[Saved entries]
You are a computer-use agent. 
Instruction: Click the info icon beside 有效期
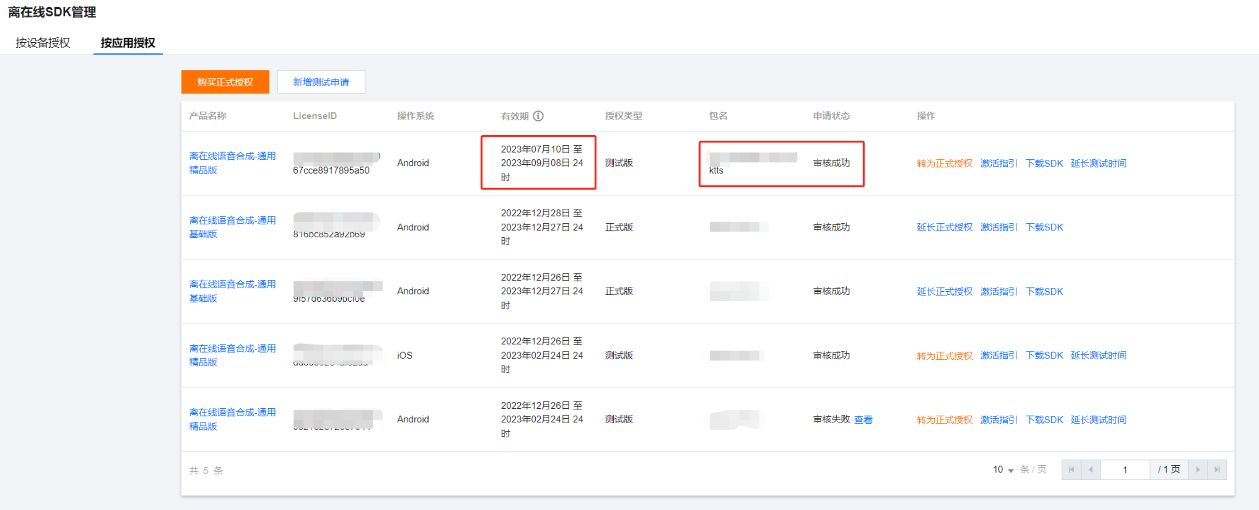pos(538,116)
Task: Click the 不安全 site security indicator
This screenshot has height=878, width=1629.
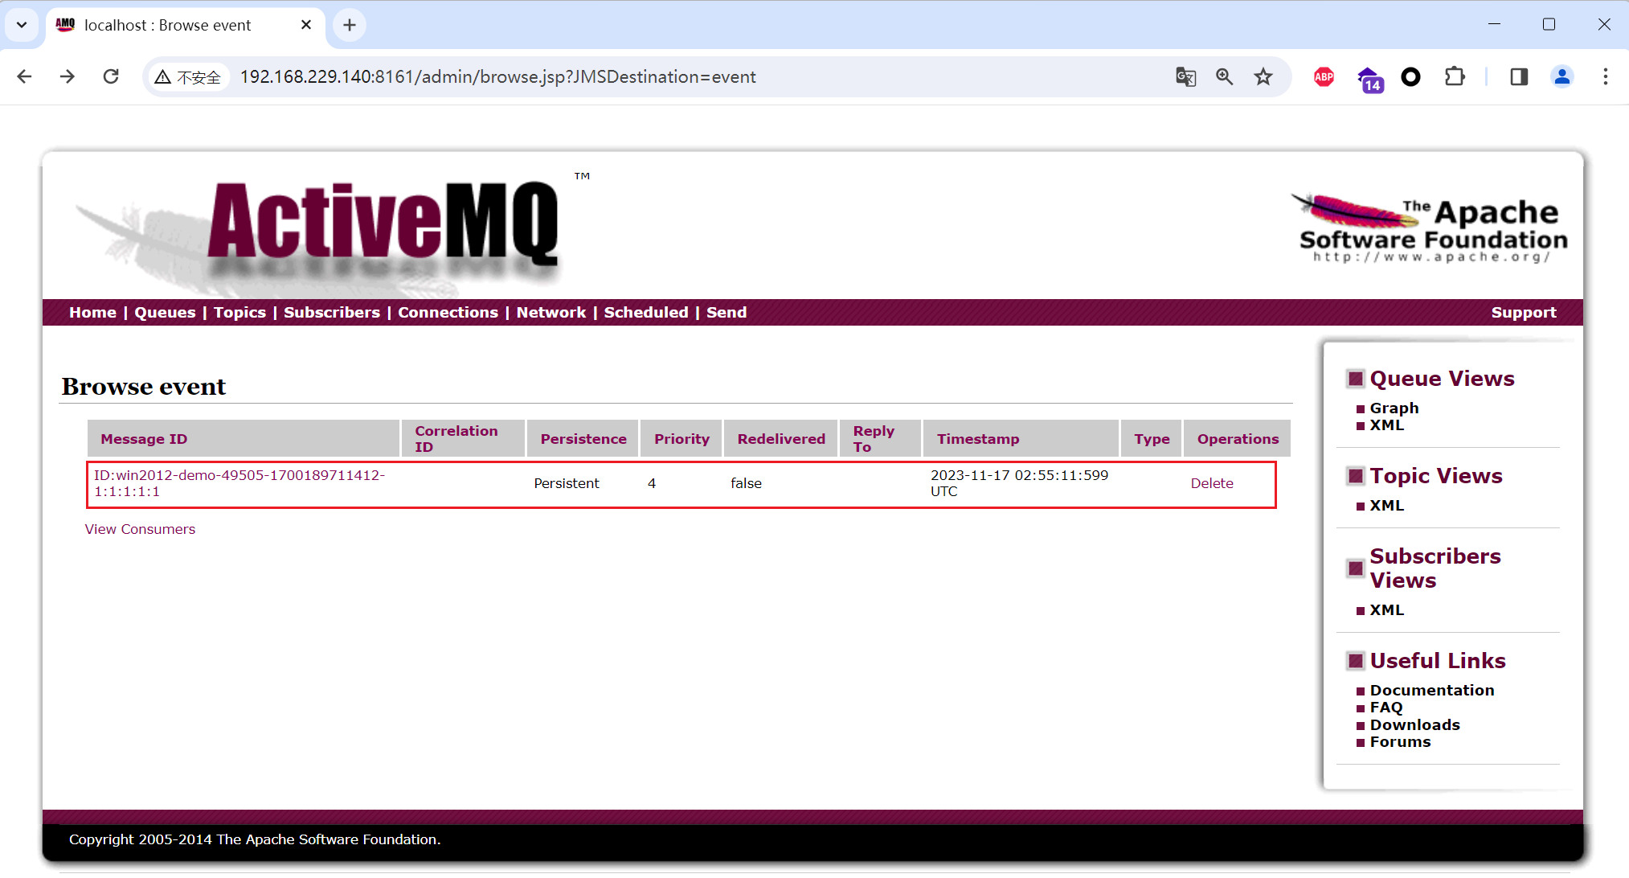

[Task instructions] Repeat each of the entries above exactly, but do not carry over the pictures.

[The completed task]
You are a computer-use agent. 
Instruction: Click the info icon beside 有效期
pos(538,116)
Task: Click the 不安全 site security indicator
This screenshot has height=878, width=1629.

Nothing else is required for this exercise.